• **Assignment**
Would you please write out the records below exactly as they appear?

------ Task inputs

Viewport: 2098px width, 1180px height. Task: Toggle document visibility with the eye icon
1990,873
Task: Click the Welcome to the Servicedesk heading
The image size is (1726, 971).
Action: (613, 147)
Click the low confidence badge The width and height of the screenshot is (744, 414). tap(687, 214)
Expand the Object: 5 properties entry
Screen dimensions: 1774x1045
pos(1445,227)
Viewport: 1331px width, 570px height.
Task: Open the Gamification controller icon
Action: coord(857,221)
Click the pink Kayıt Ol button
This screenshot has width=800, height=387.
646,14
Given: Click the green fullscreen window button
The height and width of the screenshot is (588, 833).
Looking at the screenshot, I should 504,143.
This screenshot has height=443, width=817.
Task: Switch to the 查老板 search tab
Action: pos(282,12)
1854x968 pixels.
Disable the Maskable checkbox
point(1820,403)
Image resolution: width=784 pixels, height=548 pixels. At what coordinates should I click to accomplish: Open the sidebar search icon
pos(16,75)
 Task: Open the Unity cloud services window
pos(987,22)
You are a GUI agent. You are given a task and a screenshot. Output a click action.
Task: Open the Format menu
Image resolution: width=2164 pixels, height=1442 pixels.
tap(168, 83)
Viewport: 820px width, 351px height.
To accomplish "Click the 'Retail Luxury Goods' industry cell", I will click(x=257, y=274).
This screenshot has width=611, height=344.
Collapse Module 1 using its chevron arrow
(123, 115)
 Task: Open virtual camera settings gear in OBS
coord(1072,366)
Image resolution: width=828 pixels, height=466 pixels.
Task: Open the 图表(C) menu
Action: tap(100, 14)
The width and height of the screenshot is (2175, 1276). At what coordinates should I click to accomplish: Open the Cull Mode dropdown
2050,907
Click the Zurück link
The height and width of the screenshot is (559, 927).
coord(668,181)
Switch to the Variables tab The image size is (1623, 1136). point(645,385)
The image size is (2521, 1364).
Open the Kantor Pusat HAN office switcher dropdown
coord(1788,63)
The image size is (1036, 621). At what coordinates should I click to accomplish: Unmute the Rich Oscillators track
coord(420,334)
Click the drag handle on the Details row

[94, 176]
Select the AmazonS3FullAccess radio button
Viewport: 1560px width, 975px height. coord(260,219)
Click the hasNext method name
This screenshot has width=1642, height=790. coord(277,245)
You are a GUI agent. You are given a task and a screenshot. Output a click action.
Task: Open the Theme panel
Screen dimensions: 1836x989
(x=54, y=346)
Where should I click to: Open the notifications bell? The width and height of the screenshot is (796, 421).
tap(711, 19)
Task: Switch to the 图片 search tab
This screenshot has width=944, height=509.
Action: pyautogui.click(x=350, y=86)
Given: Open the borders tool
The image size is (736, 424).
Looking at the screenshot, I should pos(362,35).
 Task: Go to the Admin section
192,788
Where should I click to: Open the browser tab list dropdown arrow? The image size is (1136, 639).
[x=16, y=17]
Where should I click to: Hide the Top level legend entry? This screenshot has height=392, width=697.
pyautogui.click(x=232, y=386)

------------

• **Exercise answer**
Viewport: 2098px width, 1180px height. Task: Toggle document visibility with the eye icon
1990,873
Task: Click the Welcome to the Servicedesk heading
The image size is (1726, 971).
Action: (613, 147)
Click the low confidence badge The width and height of the screenshot is (744, 414). tap(687, 214)
Expand the Object: 5 properties entry
Screen dimensions: 1774x1045
pos(1445,227)
Viewport: 1331px width, 570px height.
Task: Open the Gamification controller icon
Action: coord(857,221)
Click the pink Kayıt Ol button
This screenshot has width=800, height=387.
646,14
Given: Click the green fullscreen window button
The height and width of the screenshot is (588, 833).
Looking at the screenshot, I should 504,143.
This screenshot has height=443, width=817.
Task: Switch to the 查老板 search tab
Action: pos(282,12)
1854x968 pixels.
Disable the Maskable checkbox
point(1820,403)
Image resolution: width=784 pixels, height=548 pixels. At what coordinates should I click to accomplish: Open the sidebar search icon
pos(16,75)
 Task: Open the Unity cloud services window
pos(987,22)
You are a GUI agent. You are given a task and a screenshot. Output a click action.
Task: Open the Format menu
Image resolution: width=2164 pixels, height=1442 pixels.
tap(168, 83)
Viewport: 820px width, 351px height.
To accomplish "Click the 'Retail Luxury Goods' industry cell", I will click(x=257, y=274).
This screenshot has width=611, height=344.
Collapse Module 1 using its chevron arrow
(123, 115)
 Task: Open virtual camera settings gear in OBS
coord(1072,366)
Image resolution: width=828 pixels, height=466 pixels.
Task: Open the 图表(C) menu
Action: tap(100, 14)
The width and height of the screenshot is (2175, 1276). At what coordinates should I click to accomplish: Open the Cull Mode dropdown
2050,907
Click the Zurück link
The height and width of the screenshot is (559, 927).
coord(668,181)
Switch to the Variables tab The image size is (1623, 1136). point(645,385)
The image size is (2521, 1364).
Open the Kantor Pusat HAN office switcher dropdown
coord(1788,63)
The image size is (1036, 621). At what coordinates should I click to accomplish: Unmute the Rich Oscillators track
coord(420,334)
Click the drag handle on the Details row

[94, 176]
Select the AmazonS3FullAccess radio button
Viewport: 1560px width, 975px height. coord(260,219)
Click the hasNext method name
This screenshot has width=1642, height=790. coord(277,245)
You are a GUI agent. You are given a task and a screenshot. Output a click action.
Task: Open the Theme panel
Screen dimensions: 1836x989
(x=54, y=346)
Where should I click to: Open the notifications bell? The width and height of the screenshot is (796, 421).
tap(711, 19)
Task: Switch to the 图片 search tab
This screenshot has width=944, height=509.
Action: pyautogui.click(x=350, y=86)
Given: Open the borders tool
The image size is (736, 424).
Looking at the screenshot, I should pos(362,35).
 Task: Go to the Admin section
192,788
Where should I click to: Open the browser tab list dropdown arrow? The image size is (1136, 639).
[x=16, y=17]
Where should I click to: Hide the Top level legend entry? This screenshot has height=392, width=697.
pyautogui.click(x=232, y=386)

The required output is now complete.